Mas o roteiro do pastelão não parou aí. Vieram as correntes no plenário. Sim, correntes! Um toque dramático, quase cinematográfico, digno de novela venezuelana. Só que, quando apertava o sapato ou batia a fome, lá iam eles: soltavam as correntes e passeavam pelo Congresso, celular na mão, rindo com os assessores. Diógenes de Sínope, o cínico, que viveu num barril para desafiar a hipocrisia da sociedade, morreria de rir — ou de vergonha alheia. Aqui, a rebeldia é um figurino que se veste para a foto e se tira no intervalo para o cafezinho. É a Hannah Arendt da banheira de espuma: a banalidade não do mal, mas da mentira preguiçosa, da encenação barata e grotesca
E não é só ridículo — é corrosivo. Ao transformar protesto em esquetes de TikTok, esses parlamentares matam o sentido do ato político. Montaigne já dizia que “a palavra é metade de quem fala e metade de quem ouve”, mas aqui a outra metade está surda, interessada apenas no próprio eco nas redes. Não é oposição, é stand-up de quinta categoria, com piadas internas que só a própria bolha entende. Eles não defendem princípios; defendem a novela do herói injustiçado, transmitida ao vivo para a plateia que ainda acredita que Bolsonaro é um mártir. O pior é que, enquanto eles fazem selfie com corrente, o país afunda nos mesmos problemas de sempre — e esses, sim, não têm roteiro nem trilha sonora.

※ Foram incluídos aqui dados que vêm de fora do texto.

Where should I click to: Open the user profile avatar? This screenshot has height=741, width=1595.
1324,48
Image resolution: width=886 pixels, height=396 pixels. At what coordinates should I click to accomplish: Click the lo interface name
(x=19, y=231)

Se o mundo é um palco, como escreveu Shakespeare, o Brasil virou a matinê permanente dos amadores. E, como toda peça ruim, a plateia começa a se cansar: primeiro boceja, depois levanta e vai embora. O problema é que aqui, quando o espetáculo termina, a conta sobra para todos nós. A democracia, essa senhora frágil que já apanha de todos os lados, não merece ser rebaixada a sketch de comédia física. Não dá para governar com correntes de papelão e fita crepe na boca. A política não é um carnaval fora de época, mas esses atores de araque parecem não ter entendido. Ou pior: entenderam muito bem e perceberam que, no Brasil, o ridículo ainda rende voto no circo dos que aplaudem a mediocridade. Mil vezes não!!!